I Care A Lot

I-CARE-A-LOT-ROSAMUND-PIKE

A lot of films have imagination; not all of them follow through.

Marla (Rosamund Pike) and Fran (Eiza Gonzalez) have found a grift; have their victims declared unable to care for themselves, put them in an aged care facility, assume responsibility for their care and assets, sell them off and pocket the proceeds. With enough industry contacts in on the game, all goes well until they pick someone (Dianne Wiest) who, as they are informed, has powerful and increasingly dangerous friends.

A drama with overwhelmingly comedic tinges or at least aspirations thereof, it’s a subject prevalent in the minds of Australians given the Royal Commission and else too lacking adequate cinematic exploration. Released almost 25 years to the day since another comedy, Happy Gilmore, touched on the same theme, I Care A Lot did well at the outset to set up the scheme targeting persons of varying vulnerability and explore its intricacies, indignities and most importantly consequence.

Containing the best and most darkly humorous scenes herein landing by virtue of just how much this sadly rings true, Pike’s superb ability to convey menace, contempt, disinterest and superiority all below a calm veneer of adroit professionalism will likely see this performance widely compared to her turn as Amy Dunne, a wholly different character in a wholly different circumstance with distinct and otherwise defined motivations and but a few of the same traits. Matching the quality of that previous performance, it’s the writing that lets Pike down, as it does the always excellent Peter Dinklage; cursed with choosing interesting but poorly written roles.

Pivoting to traditional drama-thriller territory from what could have been a deeper exploration of the scam, its scope and how similar abuses of power can and do play out in real life, watching Marla’s chance evasions from danger throw this whole movie into the realm of Hollywood crime schlock. It’s fine to have <insert standard bad guys trope> as your nemeses but it’s not interesting when we’ve had this explanation not as a starting point but method of lazily injecting sinister time and time again. More interesting still would have been a greater dissection of any number of minor characters complicit in the fraud say, for instance, the recurring Judge whose extent of culpability is left shrewdly ambiguous.

Yet further muddled is something as simple as Marla’s motivation; we’re told it’s all about her loved one and sure there’s a desire to make money yet bringing up the events of 1807 as a driving factor analogous to her own aspirations absent elaboration confuses rather than furthers our reckoning with Marla. If she’s doing this to survive that’s one thing but the film suggests these myriad factors which rather than play off each other conflict with her decisions and bases for actions, as does the thoroughly more interesting suggestion that Marla is simply a sociopath; touched on but sparingly explored.

What this film does manage well are its minor characterisations; Wiest’s Jennifer shares one absolutely marvellous comic encounter with Marla and the standout best scene in the film depicts Chris Messina’s lawyer in conflict with the latter; playing out as a typical negotiation might yet with greatly more novel stakes. The hired goons too have much more personality than their traditional filmic counterparts with one especially funny moment transpiring from the muscle turning up undercover at an aged care facility with pullovers in tow.

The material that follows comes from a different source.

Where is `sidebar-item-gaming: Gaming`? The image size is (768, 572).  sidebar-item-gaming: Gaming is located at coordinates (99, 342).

I Care A Lot thinks it’s a story about American idealism and the pitfalls of ruthless money-moneymaking, which to an extent it is, but just because something starts and ends that way (the faux moralising at the outset does not help) doesn’t make it so where there’s a whole 90+ minutes when we’re really just focused on who will get the upper hand. Ending on a moment meant to resonate through an intended reckoning with this tangent, the tone is just as confused with Marla’s own drive, lending a convoluted rather than complex air to I Care A Lot which however entertaining wishes it was properly about something greater.